Community
The Institute recognizes and maintains human values in performing outstanding R&D activities. We perform our social role with the same discipline, strategy and responsibility as we deal with computer and automation sciences. Building on our past and the commitment of our colleagues, and with the help of our online and off-site services we create sustainable IT solutions offering our technical and intellectual sources to industrial partners, employees and social communities.

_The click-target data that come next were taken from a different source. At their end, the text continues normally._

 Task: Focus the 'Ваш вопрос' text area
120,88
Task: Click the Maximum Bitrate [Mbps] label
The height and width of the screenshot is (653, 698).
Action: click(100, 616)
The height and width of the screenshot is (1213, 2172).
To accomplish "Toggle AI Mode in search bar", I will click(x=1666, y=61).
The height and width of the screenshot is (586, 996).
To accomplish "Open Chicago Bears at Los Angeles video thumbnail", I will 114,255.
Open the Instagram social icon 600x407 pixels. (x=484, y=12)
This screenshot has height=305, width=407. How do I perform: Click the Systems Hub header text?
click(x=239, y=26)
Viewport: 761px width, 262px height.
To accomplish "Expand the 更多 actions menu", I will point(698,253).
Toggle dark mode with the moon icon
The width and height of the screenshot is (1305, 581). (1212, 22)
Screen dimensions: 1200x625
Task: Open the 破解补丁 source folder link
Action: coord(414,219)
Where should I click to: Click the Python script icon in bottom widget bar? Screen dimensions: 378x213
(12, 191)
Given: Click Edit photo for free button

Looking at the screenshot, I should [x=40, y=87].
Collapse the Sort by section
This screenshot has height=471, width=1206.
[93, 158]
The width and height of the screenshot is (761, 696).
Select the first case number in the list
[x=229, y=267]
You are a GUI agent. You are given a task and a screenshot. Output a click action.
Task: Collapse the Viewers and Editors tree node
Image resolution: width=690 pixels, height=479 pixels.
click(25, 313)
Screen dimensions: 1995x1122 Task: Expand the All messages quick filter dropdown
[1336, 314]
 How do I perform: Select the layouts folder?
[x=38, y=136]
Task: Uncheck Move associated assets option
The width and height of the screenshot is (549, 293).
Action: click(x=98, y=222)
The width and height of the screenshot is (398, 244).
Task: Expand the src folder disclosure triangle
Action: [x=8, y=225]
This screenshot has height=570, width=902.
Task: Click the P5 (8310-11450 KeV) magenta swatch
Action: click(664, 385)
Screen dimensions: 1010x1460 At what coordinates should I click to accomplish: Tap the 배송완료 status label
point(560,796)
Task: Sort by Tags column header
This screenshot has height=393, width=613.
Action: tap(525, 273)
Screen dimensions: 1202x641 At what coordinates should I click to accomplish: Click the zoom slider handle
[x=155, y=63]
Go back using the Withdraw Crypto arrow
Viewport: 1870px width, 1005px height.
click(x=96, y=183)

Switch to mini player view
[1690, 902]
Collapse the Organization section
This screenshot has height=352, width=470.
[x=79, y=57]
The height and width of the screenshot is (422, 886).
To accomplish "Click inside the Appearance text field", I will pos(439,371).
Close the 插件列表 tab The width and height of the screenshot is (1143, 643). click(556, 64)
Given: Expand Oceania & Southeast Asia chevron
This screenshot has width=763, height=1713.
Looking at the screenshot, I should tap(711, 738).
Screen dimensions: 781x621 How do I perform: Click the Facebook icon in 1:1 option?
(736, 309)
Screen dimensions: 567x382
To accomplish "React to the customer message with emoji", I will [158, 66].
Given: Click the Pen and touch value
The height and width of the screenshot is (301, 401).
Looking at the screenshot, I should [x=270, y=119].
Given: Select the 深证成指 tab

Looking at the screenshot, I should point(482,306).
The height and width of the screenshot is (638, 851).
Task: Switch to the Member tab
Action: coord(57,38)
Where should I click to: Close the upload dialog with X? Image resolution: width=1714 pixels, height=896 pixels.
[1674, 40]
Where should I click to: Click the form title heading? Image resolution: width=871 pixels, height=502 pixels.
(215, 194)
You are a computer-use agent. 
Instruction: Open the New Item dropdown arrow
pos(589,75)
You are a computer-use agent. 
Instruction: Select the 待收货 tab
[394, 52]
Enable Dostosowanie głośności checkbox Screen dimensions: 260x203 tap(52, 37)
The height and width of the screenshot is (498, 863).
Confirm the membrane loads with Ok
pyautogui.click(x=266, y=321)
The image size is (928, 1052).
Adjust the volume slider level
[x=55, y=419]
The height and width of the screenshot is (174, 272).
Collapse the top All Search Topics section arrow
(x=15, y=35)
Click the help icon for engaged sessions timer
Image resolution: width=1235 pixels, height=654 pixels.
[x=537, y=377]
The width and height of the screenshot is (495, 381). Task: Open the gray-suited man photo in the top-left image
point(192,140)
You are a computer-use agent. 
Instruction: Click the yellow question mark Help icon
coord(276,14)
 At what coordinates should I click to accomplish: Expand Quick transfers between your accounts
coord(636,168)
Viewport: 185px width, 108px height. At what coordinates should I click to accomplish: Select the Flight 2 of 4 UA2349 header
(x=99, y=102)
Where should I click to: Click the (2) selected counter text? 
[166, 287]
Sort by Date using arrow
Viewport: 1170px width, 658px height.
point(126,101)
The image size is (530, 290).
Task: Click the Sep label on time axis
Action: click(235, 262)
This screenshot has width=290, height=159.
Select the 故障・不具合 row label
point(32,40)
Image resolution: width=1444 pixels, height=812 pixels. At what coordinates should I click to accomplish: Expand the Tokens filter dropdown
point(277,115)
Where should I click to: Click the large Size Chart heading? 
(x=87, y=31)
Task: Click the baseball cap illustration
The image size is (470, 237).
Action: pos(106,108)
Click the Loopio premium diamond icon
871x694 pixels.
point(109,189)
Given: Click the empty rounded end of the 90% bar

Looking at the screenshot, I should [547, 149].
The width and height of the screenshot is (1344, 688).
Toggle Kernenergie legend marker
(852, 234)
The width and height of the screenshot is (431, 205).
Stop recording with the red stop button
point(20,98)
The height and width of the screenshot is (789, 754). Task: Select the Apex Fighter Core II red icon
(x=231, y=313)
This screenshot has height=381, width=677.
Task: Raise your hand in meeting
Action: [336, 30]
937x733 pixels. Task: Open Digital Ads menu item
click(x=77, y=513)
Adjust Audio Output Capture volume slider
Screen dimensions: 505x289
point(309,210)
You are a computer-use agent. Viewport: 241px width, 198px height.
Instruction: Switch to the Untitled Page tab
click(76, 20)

During its 40 years of operation, MTA SZTAKI has set its corporate social responsibility principles: environment-conscious attitude, promoting best practices, setting good examples and building communities. The Institute, through its activities, contributes to reducing environmental burdens and to solving global-scale problems of medicine, environment and telecommunication. Our products, services and high-level technological solutions result in substantial cost reduction for industrial partners and for the public. It is of great importance that we save past values and create future values in an innovative way.
We are proud of our values and we urge active communication in public life. We feel that our activity has a valuable effect on people’s everyday life, concerning either the field of economics, culture, science or education. Some examples are presented here to show how Computer and Automation Research Institute of the Hungarian Academy of Sciences acts for the betterment of the world.
The Institute has been a member of the World Wide Web Consortium (W3C) since 1995, and hosts the first W3C Office in East-Central Europe. The W3C Hungarian Office provides Hungarian universities, colleges, governmental and civil organizations with up-to-date information about W3C developments (specifications, principles, software), and on its website publishes W3C news and W3C documents in Hungarian.
SZTAKI Dictionary (SZTAKI Szótár) is the most popular free online dictionary service in Hungary. It was launched in 1995 with an English-Hungarian Dictionary service as one of the first interactive web services in our country, with 3 500 visitors per week. By 2010 the service - with 6 dictionaries and over 100 000 visitors per day – generated traffic of the size of the most popular online daily papers and thematic portals.